TASK – Convert every line of the listing below into a Markdown table with the columns "Row" and "Listing line", numbering each row and leaving out blank lines.

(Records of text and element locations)
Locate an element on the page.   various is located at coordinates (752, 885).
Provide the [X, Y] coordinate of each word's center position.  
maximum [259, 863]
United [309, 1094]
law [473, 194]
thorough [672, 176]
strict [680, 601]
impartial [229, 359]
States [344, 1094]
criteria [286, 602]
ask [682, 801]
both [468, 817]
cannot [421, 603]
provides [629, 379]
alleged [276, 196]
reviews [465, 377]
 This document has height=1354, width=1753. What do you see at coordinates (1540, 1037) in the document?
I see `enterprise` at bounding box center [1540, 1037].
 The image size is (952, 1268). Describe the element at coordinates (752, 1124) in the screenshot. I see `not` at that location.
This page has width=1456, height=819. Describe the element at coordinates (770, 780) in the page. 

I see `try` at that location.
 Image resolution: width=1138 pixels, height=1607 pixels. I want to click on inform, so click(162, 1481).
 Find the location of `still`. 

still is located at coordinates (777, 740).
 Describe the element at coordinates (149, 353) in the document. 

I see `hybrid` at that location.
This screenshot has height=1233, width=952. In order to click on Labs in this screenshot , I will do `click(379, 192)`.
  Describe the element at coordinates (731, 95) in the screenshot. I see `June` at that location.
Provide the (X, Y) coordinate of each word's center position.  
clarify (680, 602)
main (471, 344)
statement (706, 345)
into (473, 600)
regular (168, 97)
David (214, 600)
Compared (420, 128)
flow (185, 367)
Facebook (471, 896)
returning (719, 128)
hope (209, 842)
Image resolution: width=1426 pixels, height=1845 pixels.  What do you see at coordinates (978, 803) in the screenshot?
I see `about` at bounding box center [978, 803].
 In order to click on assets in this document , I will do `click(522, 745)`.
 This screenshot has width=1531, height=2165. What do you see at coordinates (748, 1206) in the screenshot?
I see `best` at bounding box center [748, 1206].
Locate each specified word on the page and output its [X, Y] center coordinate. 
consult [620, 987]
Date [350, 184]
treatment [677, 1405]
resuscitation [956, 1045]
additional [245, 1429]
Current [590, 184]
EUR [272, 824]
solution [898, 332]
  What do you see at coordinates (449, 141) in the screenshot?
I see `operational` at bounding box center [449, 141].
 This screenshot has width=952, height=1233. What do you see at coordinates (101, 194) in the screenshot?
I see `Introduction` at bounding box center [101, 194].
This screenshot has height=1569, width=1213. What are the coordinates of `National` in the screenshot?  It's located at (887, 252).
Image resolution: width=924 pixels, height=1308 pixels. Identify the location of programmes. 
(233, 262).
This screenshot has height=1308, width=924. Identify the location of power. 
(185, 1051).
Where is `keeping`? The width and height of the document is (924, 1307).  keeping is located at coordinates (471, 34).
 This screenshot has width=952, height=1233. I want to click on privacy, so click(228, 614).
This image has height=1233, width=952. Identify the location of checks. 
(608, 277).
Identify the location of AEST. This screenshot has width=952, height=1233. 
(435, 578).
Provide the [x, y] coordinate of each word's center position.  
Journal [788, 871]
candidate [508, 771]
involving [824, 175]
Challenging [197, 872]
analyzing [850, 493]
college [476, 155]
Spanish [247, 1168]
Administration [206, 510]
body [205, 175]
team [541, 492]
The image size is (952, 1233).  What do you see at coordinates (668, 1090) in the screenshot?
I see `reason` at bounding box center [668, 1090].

RESPONSE TO THE EXERCISE –
| Row | Listing line |
|---|---|
| 1 | Locate an element on the page.   various is located at coordinates (752, 885). |
| 2 | Provide the [X, Y] coordinate of each word's center position.   |
| 3 | maximum [259, 863] |
| 4 | United [309, 1094] |
| 5 | law [473, 194] |
| 6 | thorough [672, 176] |
| 7 | strict [680, 601] |
| 8 | impartial [229, 359] |
| 9 | States [344, 1094] |
| 10 | criteria [286, 602] |
| 11 | ask [682, 801] |
| 12 | both [468, 817] |
| 13 | cannot [421, 603] |
| 14 | provides [629, 379] |
| 15 | alleged [276, 196] |
| 16 | reviews [465, 377] |
| 17 |  This document has height=1354, width=1753. What do you see at coordinates (1540, 1037) in the document? |
| 18 | I see `enterprise` at bounding box center [1540, 1037]. |
| 19 |  The image size is (952, 1268). Describe the element at coordinates (752, 1124) in the screenshot. I see `not` at that location. |
| 20 | This page has width=1456, height=819. Describe the element at coordinates (770, 780) in the page.  |
| 21 | I see `try` at that location. |
| 22 |  Image resolution: width=1138 pixels, height=1607 pixels. I want to click on inform, so click(162, 1481). |
| 23 |  Find the location of `still`.  |
| 24 | still is located at coordinates (777, 740). |
| 25 |  Describe the element at coordinates (149, 353) in the document.  |
| 26 | I see `hybrid` at that location. |
| 27 | This screenshot has height=1233, width=952. In order to click on Labs in this screenshot , I will do `click(379, 192)`. |
| 28 |   Describe the element at coordinates (731, 95) in the screenshot. I see `June` at that location. |
| 29 | Provide the (X, Y) coordinate of each word's center position.   |
| 30 | clarify (680, 602) |
| 31 | main (471, 344) |
| 32 | statement (706, 345) |
| 33 | into (473, 600) |
| 34 | regular (168, 97) |
| 35 | David (214, 600) |
| 36 | Compared (420, 128) |
| 37 | flow (185, 367) |
| 38 | Facebook (471, 896) |
| 39 | returning (719, 128) |
| 40 | hope (209, 842) |
| 41 | Image resolution: width=1426 pixels, height=1845 pixels.  What do you see at coordinates (978, 803) in the screenshot? |
| 42 | I see `about` at bounding box center [978, 803]. |
| 43 |  In order to click on assets in this document , I will do `click(522, 745)`. |
| 44 |  This screenshot has width=1531, height=2165. What do you see at coordinates (748, 1206) in the screenshot? |
| 45 | I see `best` at bounding box center [748, 1206]. |
| 46 | Locate each specified word on the page and output its [X, Y] center coordinate.  |
| 47 | consult [620, 987] |
| 48 | Date [350, 184] |
| 49 | treatment [677, 1405] |
| 50 | resuscitation [956, 1045] |
| 51 | additional [245, 1429] |
| 52 | Current [590, 184] |
| 53 | EUR [272, 824] |
| 54 | solution [898, 332] |
| 55 |   What do you see at coordinates (449, 141) in the screenshot? |
| 56 | I see `operational` at bounding box center [449, 141]. |
| 57 |  This screenshot has width=952, height=1233. What do you see at coordinates (101, 194) in the screenshot? |
| 58 | I see `Introduction` at bounding box center [101, 194]. |
| 59 | This screenshot has height=1569, width=1213. What are the coordinates of `National` in the screenshot?  It's located at (887, 252). |
| 60 | Image resolution: width=924 pixels, height=1308 pixels. Identify the location of programmes.  |
| 61 | (233, 262). |
| 62 | This screenshot has height=1308, width=924. Identify the location of power.  |
| 63 | (185, 1051). |
| 64 | Where is `keeping`? The width and height of the document is (924, 1307).  keeping is located at coordinates (471, 34). |
| 65 |  This screenshot has width=952, height=1233. I want to click on privacy, so click(228, 614). |
| 66 | This image has height=1233, width=952. Identify the location of checks.  |
| 67 | (608, 277). |
| 68 | Identify the location of AEST. This screenshot has width=952, height=1233.  |
| 69 | (435, 578). |
| 70 | Provide the [x, y] coordinate of each word's center position.   |
| 71 | Journal [788, 871] |
| 72 | candidate [508, 771] |
| 73 | involving [824, 175] |
| 74 | Challenging [197, 872] |
| 75 | analyzing [850, 493] |
| 76 | college [476, 155] |
| 77 | Spanish [247, 1168] |
| 78 | Administration [206, 510] |
| 79 | body [205, 175] |
| 80 | team [541, 492] |
| 81 | The image size is (952, 1233).  What do you see at coordinates (668, 1090) in the screenshot? |
| 82 | I see `reason` at bounding box center [668, 1090]. |